The lawsuit is similar to ones filed against other insurance companies in recent years, which challenge the fee levels received by the firm versus a fund's subadvisers.

The Hartford Financial Services Group Inc. has prevailed in a lawsuit alleging the firm charged excessive fees in its investment funds, in one of many similar lawsuits filed against insurance companies within the past several years.

Judge Renée Marie Bumb of the U.S. District Court for the District of New Jersey delivered an order in favor of the defendant on Feb. 28, following a four-day bench trial in November.

Plaintiffs in the lawsuit, shareholders in six mutual funds managed by defendants, claimed Hartford received excessive fees through the funds, because it delegated investment management responsibility to subadvisers but kept the bulk of the fee for itself despite the subadvisers performing most of the fund services.

The lawsuit, Kasilag et al v. Hartford Investment Financial Services, LLC, was brought by shareholders in 2011 under section 36(b) of the Investment Company Act of 1940, which gives shareholders recourse to recover compensation from an investment adviser in breach of its fiduciary duty to a fund.

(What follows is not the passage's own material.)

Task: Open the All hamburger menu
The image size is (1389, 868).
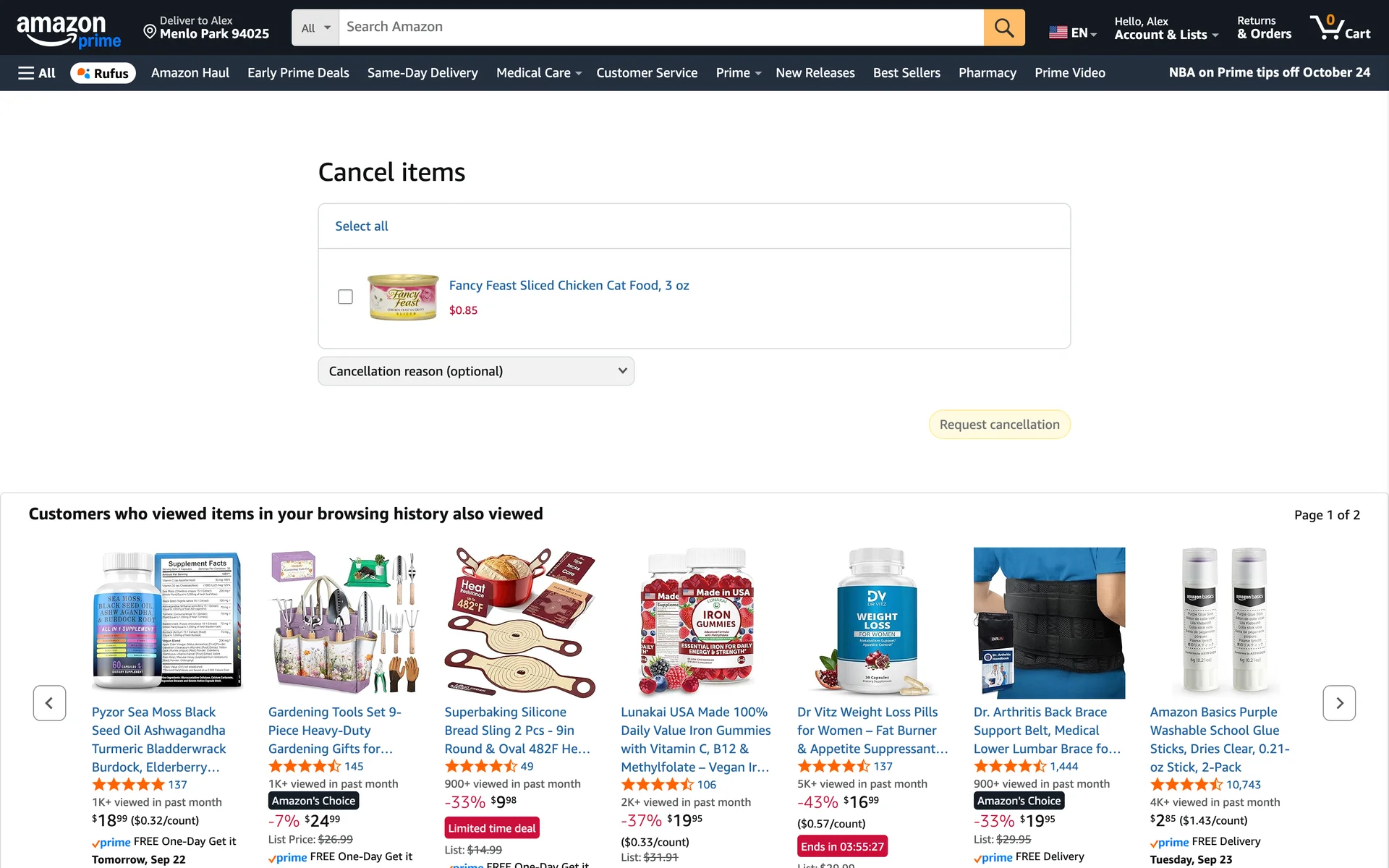Action: coord(37,73)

The Hartford suit is one of many similar 36(b) cases filed within the past several years against insurance companies and asset managers such as AXA Equitable Life Insurance Co., Principal Financial, Voya Financial, Prudential, T. Rowe Price and BlackRock.

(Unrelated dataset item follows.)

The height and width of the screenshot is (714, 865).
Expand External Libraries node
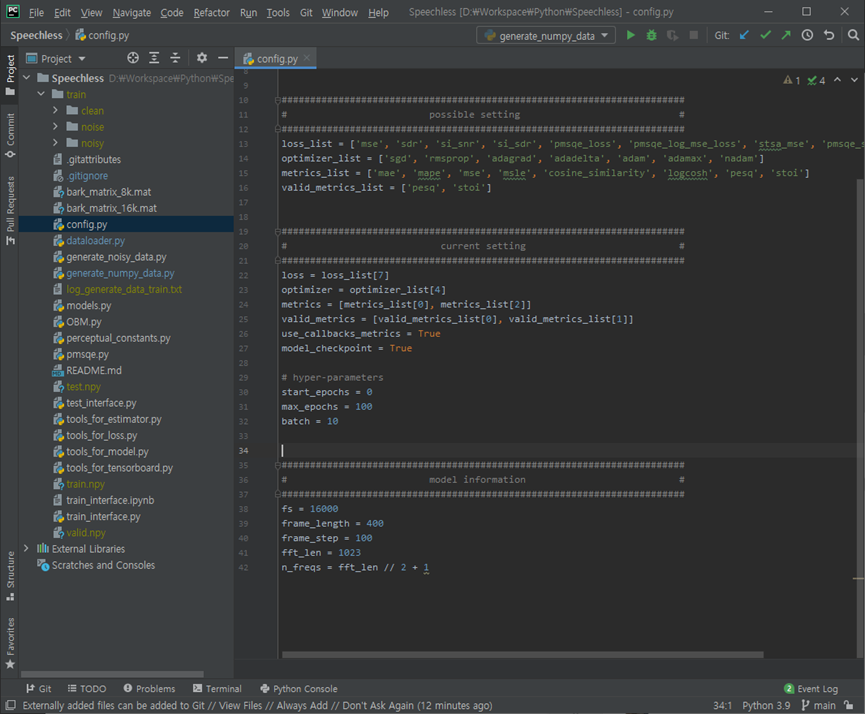(x=26, y=548)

But, aside from the recent case involving AXA, it’s only the second of the 36(b) lawsuits involving the “manager-of-managers theory” to run the gamut of a full trial, said Eben Colby, a litigation partner at Skadden, Arps, Slate, Meagher & Flom.

A judge found in favor of AXA in August, in a suit with a “very similar theory” to Hartford’s, Mr. Colby said.

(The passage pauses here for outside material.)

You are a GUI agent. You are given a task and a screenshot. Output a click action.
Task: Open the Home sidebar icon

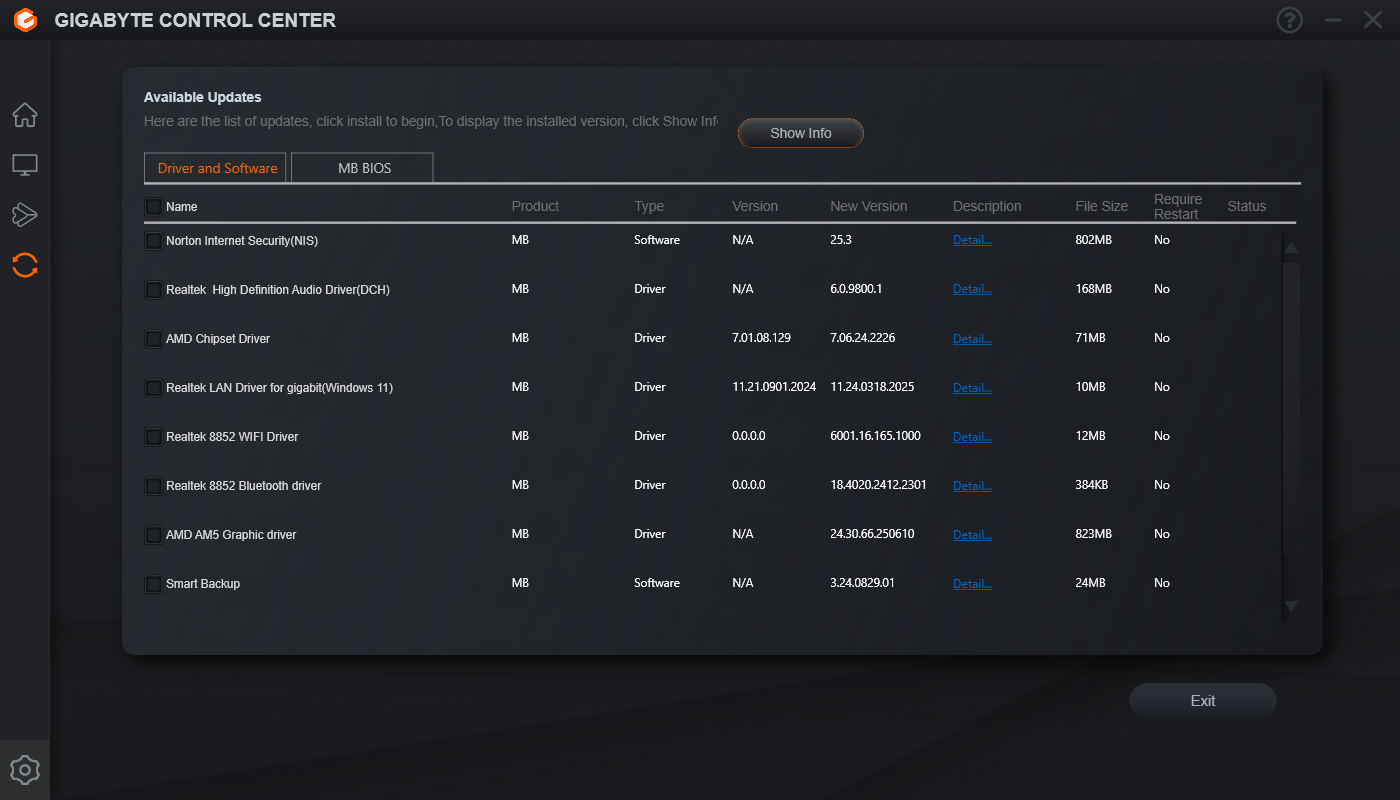[25, 115]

“Since AXA, there has been a trend of defendant or adviser success or momentum,” said Mr. Colby, who represents defendants in 36(b) cases but is unaffiliated with the Hartford suit. “We’re starting to see some cases resolved by agreement or some form of settlement, which we didn’t see much of prior to the AXA case.”

One attorney who’s representing shareholders in some of the pending cases, who requested anonymity due to sensitivities regarding ongoing litigation, said each case will “be evaluated on its own particulars.”

“There are a couple different types of 36(b) cases out there, and the more analogous it is to The Hartford, the more weight this decision will have,” the attorney said.